## Work instructions
(A) In the Wi-Fi excerpt, what happens to the bandwidth of a hotspot that many users share?
(B) Using the Wi-Fi excerpt, decide whether each statement agrees with it, and back each yes or no with a quotation: (i) Radio waves cannot pass through solid surfaces. (ii) Hackers could clone a wireless access point and set up a fake one. (iii) Schools and offices are among the places where Wi-Fi is used.
(C) Proceed with the Wi-Fi passage, writing on from its final line.

## Excerpt to read
###

The wireless router must still have a wired connection (most of the time).
The big downside of a Wi-Fi connection is that while radio waves can get through solid surfaces, they’re not immune to interference. So the connection isn’t equally good in all the areas it covers, and the quality may decrease sharply depending on the obstacles. It’s also easier to hack as the hacker doesn’t have to touch anything physically. Hackers could also clone your wireless access point and set up a fake one.
Plus, while the Wi-Fi signal may be strong, it’s shared by all the users connected to the specific hotspot. The bandwidth is then portioned out.
The common applications of Wi-Fi are:
- Providing hassle- and wire-free connection in places with dynamic audiences (cafes, bars, auditoriums);
- Supplying internet connection to many users with minimal infrastructural investment (schools, offices);
- Enabling Internet of Things (robot vacuums, etc.).

###

## Entries provided
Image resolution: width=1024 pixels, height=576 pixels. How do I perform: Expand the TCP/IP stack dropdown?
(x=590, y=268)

###

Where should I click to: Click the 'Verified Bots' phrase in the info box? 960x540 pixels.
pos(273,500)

###

## Answers to the exercise
(A) It is portioned out among all the users connected to that hotspot.

(B)
(i) No: "radio waves can get through solid surfaces"
(ii) Yes: "Hackers could also clone your wireless access point and set up a fake one."
(iii) Yes: "Supplying internet connection to many users with minimal infrastructural investment (schools, offices)"

(C)
Multiple countries — Australia, the United States, and The Netherlands — claim to have invented Wi-Fi. Having been truly born in 1997, with the organization forming in 1999, it’s a much younger technology than Ethernet. Today, it is everywhere and especially important for anyone who wants to have an internet connection on the go.
Wi-Fi is the reason why my laptop doesn’t have an ethernet port. If I had a laptop dock, it could potentially have an ethernet connection.
Wi-Fi pros & cons
Convenience and ease of setup
Connection more vulnerable to interference
Supported by many device types
Lower speeds than Ethernet
Covers a lot of ground without any wires
Ethernet and Wi-Fi comparison
So how do Ethernet and Wi-Fi stack up against each other?
Is Ethernet better than Wi-Fi?
Ethernet is better than Wi-Fi under specific conditions.
If you need speed and stability more than anything else, you need Ethernet. It’s the best choice for online gaming.
If you want to maintain the connection while moving around, you need Wi-Fi, so you don’t have to drill walls and drag cables around. Wi-Fi is perfectly fine for any use case where latency or ping doesn’t matter that much — this covers most activities that aren’t gaming.
In conclusion: the right internet connection for the right task
Ethernet and Wi-Fi are not two competing brands — they have their own uses and are best at specific tasks.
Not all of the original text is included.